McCourt-Stull, herself a diabetic, also points out that testing blood glucose (sugar) levels is critical because the exertion of exercise may mask signs of low blood sugar, including rapid heart rate, sweating and muscle weakness. A diabetic may not be able to determine whether these feelings are a normal by-product of their physical efforts, or an indication of dangerously dipping glucose levels.

Managing sugar’s highs and lows

Each individual will have a different response to physical activity, but Kristina Volkmer, an exercise physiologist at the Nebraska Medical Center in Omaha, says that 30 minutes of moderately intense exercise can cause as much as a 50 point reduction in blood sugar.

To manage ever-changing glucose concentrations, diabetics should try to keep sources of fast-acting carbohydrates handy.

McCourt-Stull says she needs about 50 grams of carbohydrates per hour of exercise, and generally uses a combination of sports drinks (Gatorade, Powerade, Cytomax), glucose tabs and specially-made exercise gels for diabetics to control her sugar levels while she sweats.

She also discusses the importance of staying hydrated during a workout, emphasizing that the body cannot properly absorb insulin unless it has enough water.
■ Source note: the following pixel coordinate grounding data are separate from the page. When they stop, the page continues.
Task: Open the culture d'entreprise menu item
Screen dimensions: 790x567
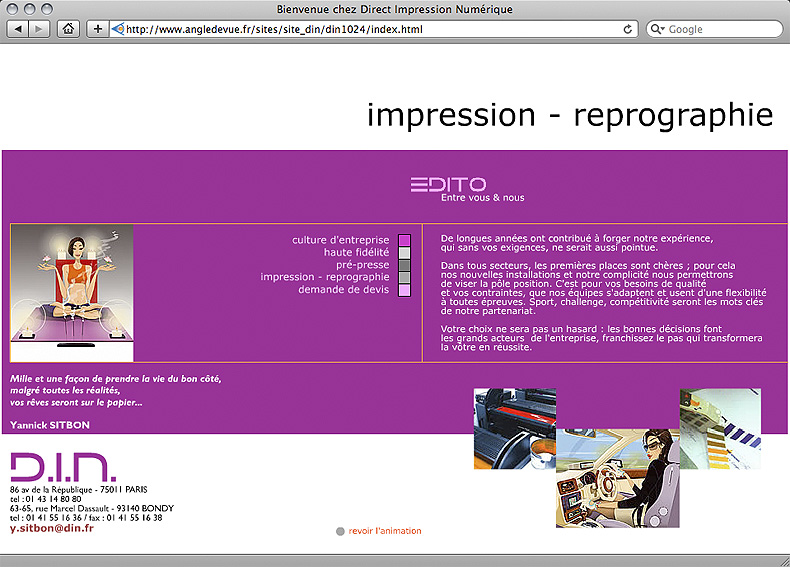Action: pos(340,240)
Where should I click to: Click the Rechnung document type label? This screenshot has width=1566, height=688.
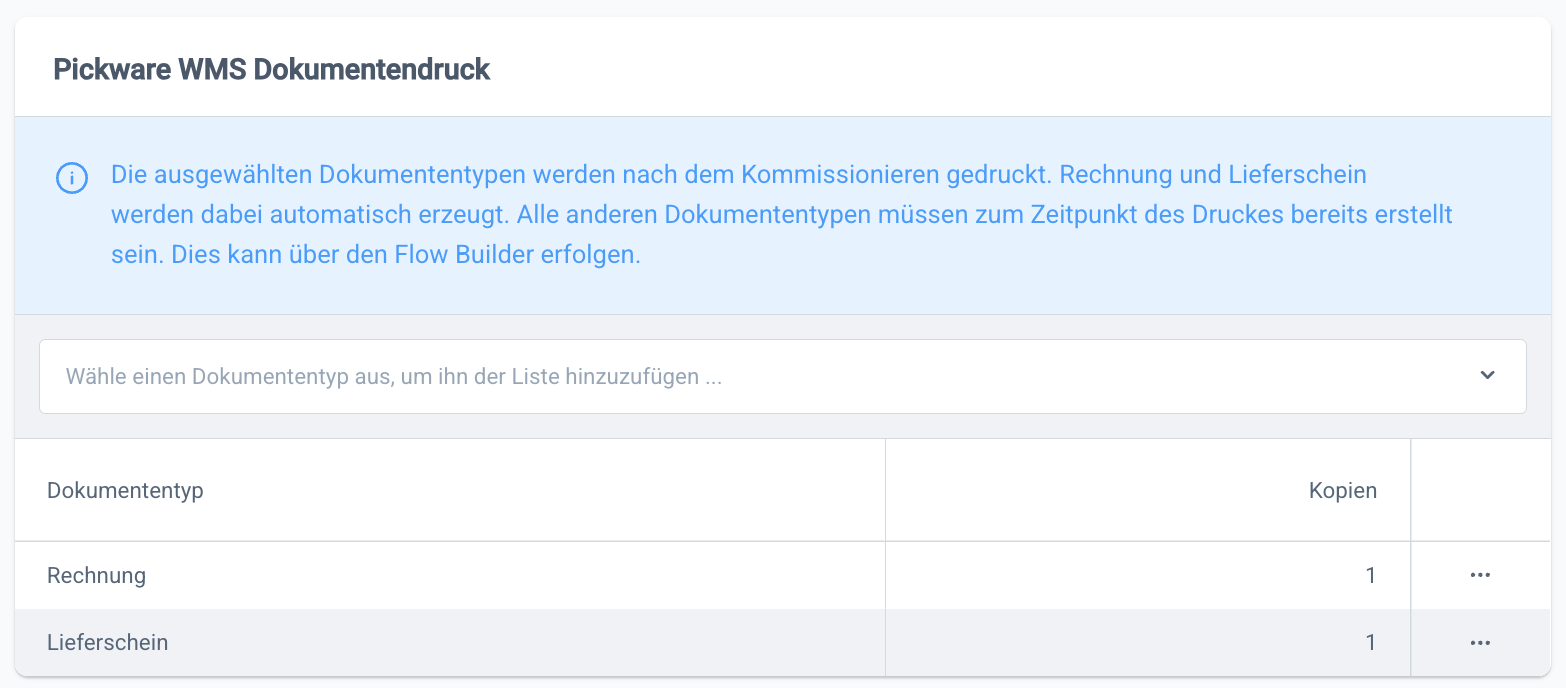(95, 575)
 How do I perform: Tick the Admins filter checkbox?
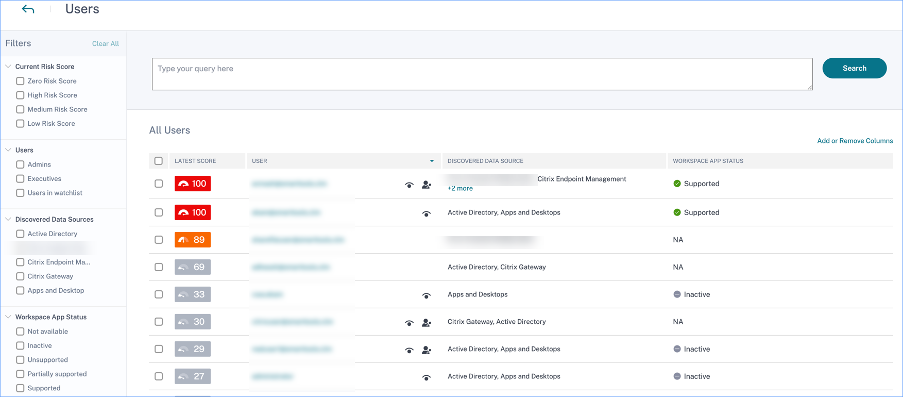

Exercise tips for diabetics

McCourt-Stull and Volkmer mention a few additional steps diabetics can take to keep their workouts safe and productive:

  1. Carefully carbo-load: Properly fueling your body is a pre-workout must. McCourt Stull says eating a snack that has fat and protein, as well as carbohydrates (i.e. crackers and peanut butter), can help keep your sugar levels more balanced. If weight loss is your goal, Volkmer suggests scheduling a sweat session after a meal—when your blood sugar is already elevated—so you won’t have to eat anything extra.
  2. Dress the part: Elevated levels of blood glucose can make a diabetic more susceptible to skin infections, says McCourt-Stull. Be sure to wear shoes that fit properly, and protect your entire foot. Stick to temperature-appropriate clothing that’s breathable and don’t forget to check yourself for blisters and cuts post-workout. The nerve damage that often accompanies diabetes can make it difficult to feel when you get a skin tear.
  3. Stretch it out: Stretching pre and post-workout to prevent injury is valuable for everyone—from inconsistent elliptical-ers to Olympic athletes. According to McCourt-Stull, a regular stretching regime is a must for diabetics because high blood sugar levels (as well as increasing age) can make your muscles more prone to stiffness.
  4. Mix it up: A good exercise program contains a combination of cardio, strength and flexibility training. Cardiovascular work (jogging, swimming, cycling, etc.) can help you lose weight, increase your glucose absorption capabilities and improve nerve regeneration. The muscle-building benefits of strength training also aid in weight loss, and can help strengthen your bones and improve your balance.
  5. Don’t go it alone: Having an exercise partner serves the dual purpose of making a workout safer and more enjoyable. Especially if you’re a diabetic who is just starting a new exercise regimen, it’s a good idea to have someone around who can help in case you have a problem. If you can’t find a buddy to break a sweat with, make sure you exercise in a public place. If you’re a gym-rat, notify the instructor or an available trainer, of your condition.
  6. Beware post-workout binge: Exercise depletes muscle glycogen, so your muscles may continue to draw on available blood sugar even after you’ve stopped exercising. Because of this, McCourt-Stull says it’s not uncommon for a diabetic to have to eat more or decrease their insulin doses for several hours after you’re done sweating. This is when consistent blood sugar testing comes in handy to keep your levels in check and help you avoid canceling the benefits of a workout by over-eating.
  7. Be patient: “Start slow,” says Volkmer. When starting a new workout plan, she suggests consulting with a diabetes educator or another health care professional, who can help come up with an exercise regimen that fits your specific needs and health considerations (i.e. foot sores, dietary restrictions).